A paulistana Tati Bernardi, colunista deste jornal, sentiu o baque mesmo sendo contratada da Globo. Conseguiu se reinventar com o podcast Calcinha Larga e os cursos online. Segundo ela, sociofóbica confessa que não costumava ministrar oficinas presenciais, o formato virtual foi um incentivo. Suas turmas da oficina de autoficção Fale Mal, Mas Fale de Você estão lotadas.

Um relatório sobre o mercado de livros feito pela GfK para a Associação Nacional de Livrarias aponta que a venda de livros aumentou em cerca de 4% de 2019 para 2020, mas isso não chega a fazer diferença na renda dos autores.

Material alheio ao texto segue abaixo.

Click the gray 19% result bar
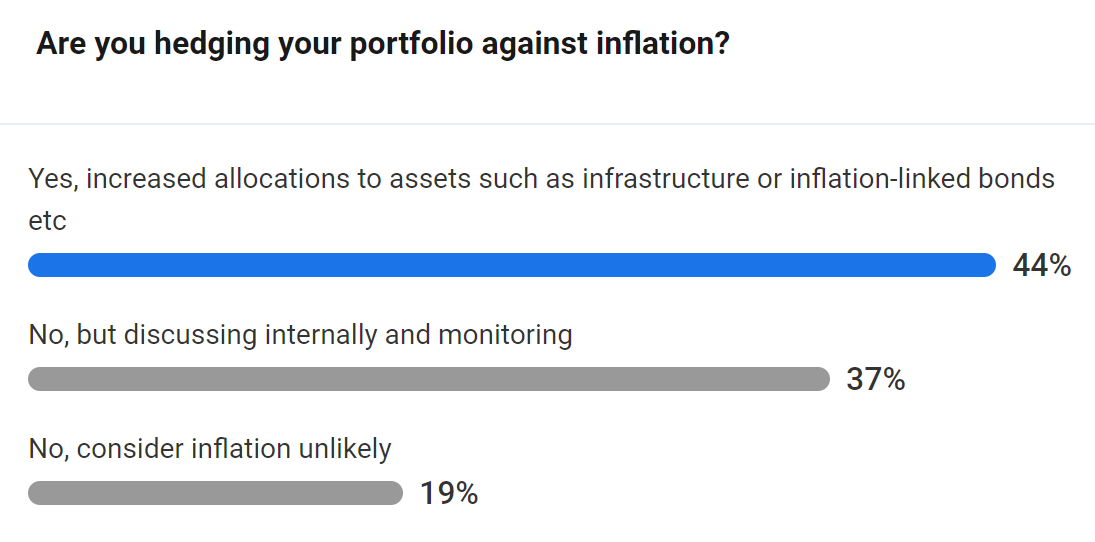This screenshot has height=542, width=1095. tap(215, 493)
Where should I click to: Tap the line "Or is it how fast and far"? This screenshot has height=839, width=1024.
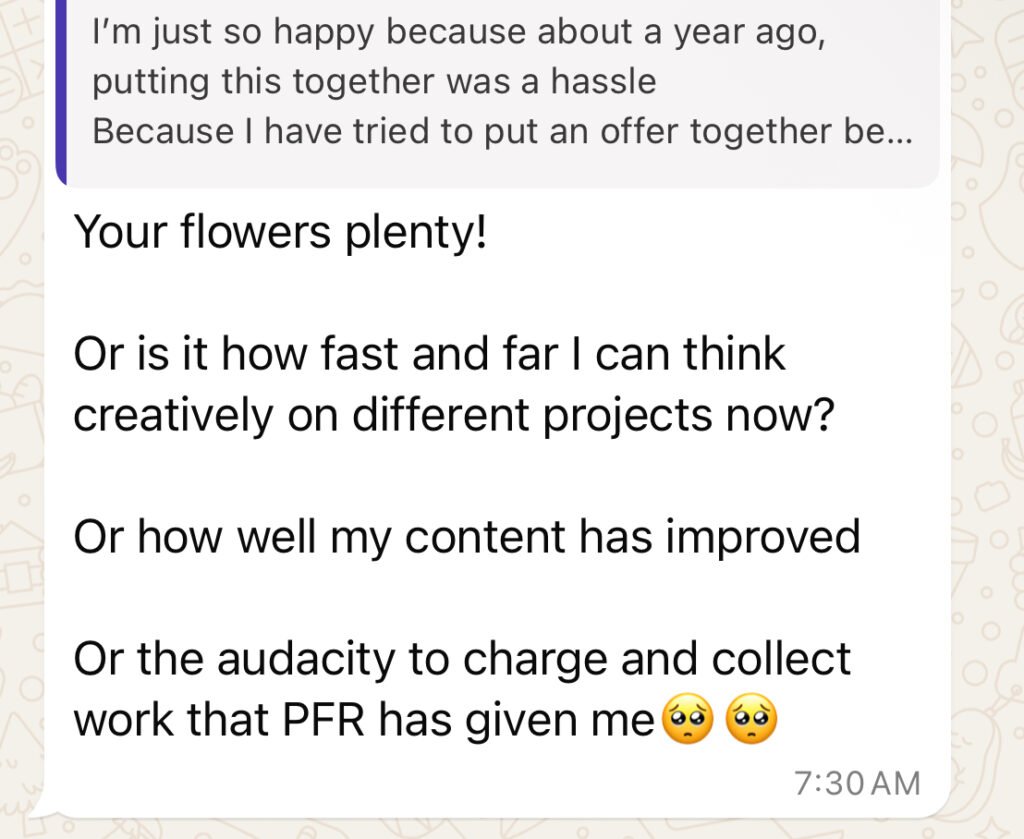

E o acréscimo não se refletiu na literatura infantojuvenil, um campo no qual autores conseguiam formar sua renda principalmente por direitos autorais —não só por adoções e compras governamentais, mas porque publicavam num ritmo muito maior do que a ficção adulta, até pelo volume menor de texto de cada obra.

Entretanto, com as escolas fechadas, a divulgação e a adoção dos livros para jovens e crianças foi prejudicada. “Com as famílias em crise financeira, pedir livros de literatura, ou investimento em cultura de forma ampla, não está contemplado no contexto emergencial da escola online”, aponta Tiago de Melo Andrade, premiado autor mineiro do segmento, que costumava viajar o ano todo divulgando seus livros para as crianças.

O ofício da tradução, fonte de renda para muitos autores —como eu—, não foi especialmente impactado na pandemia. Amanda Orlando, editora da Globo Livros, aponta que num primeiro momento as editoras congelaram, mas com a percepção do aumento de vendas, as traduções voltaram a ser requisitadas “em um fluxo ainda maior do que em anos como 2019 e 2018”.

Mas Antônio Xerxenesky, autor gaúcho que também atua na tradução, faz uma ressalva importante. "A inflação brasileira não se refletiu em um aumento do valor da lauda de tradução", que permanece a mesma há meia dúzia de anos.

A impressão que fica é que os autores, como todos os brasileiros, estão se virando e se reinventando. Mas quem sempre perde é a literatura em si que, mesmo quando ganha em vendas, perde em relevância e incentivo para se fortalecer e refletir nossos tempos. Deve fazer parte do plano deste governo. Se é que há algum plano.